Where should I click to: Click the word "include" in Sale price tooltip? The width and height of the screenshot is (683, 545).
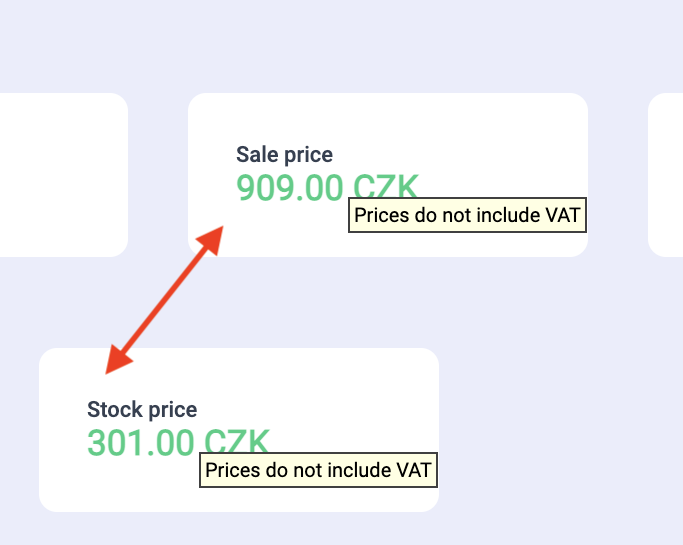(x=511, y=215)
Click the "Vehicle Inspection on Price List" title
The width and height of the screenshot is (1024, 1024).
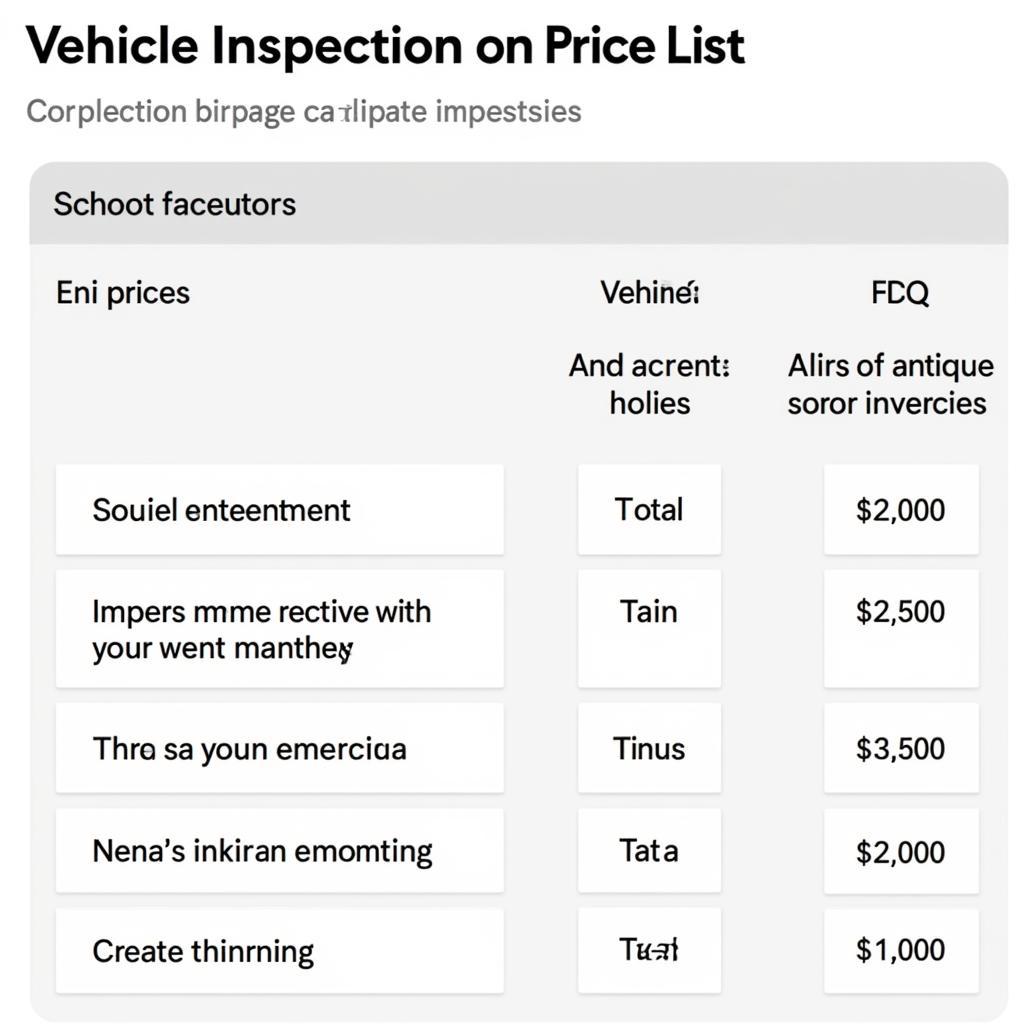coord(385,46)
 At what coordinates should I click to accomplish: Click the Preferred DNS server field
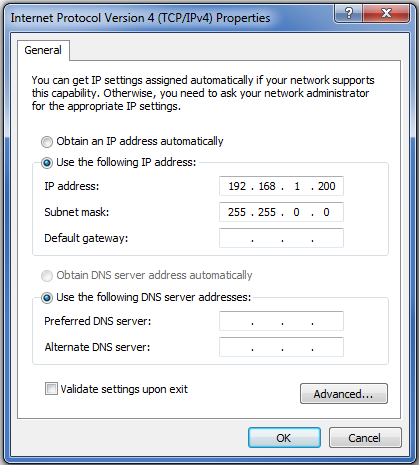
###
DIRECTIONS FOR THIS TASK – What you return must match the material above exactly, apart from its pictures.

TASK OUTPUT –
Where should I click to: Click the word "include" in Sale price tooltip? The width and height of the screenshot is (683, 545).
(x=511, y=215)
Click the "Vehicle Inspection on Price List" title
The width and height of the screenshot is (1024, 1024).
coord(385,46)
 At what coordinates should I click to accomplish: Click the Preferred DNS server field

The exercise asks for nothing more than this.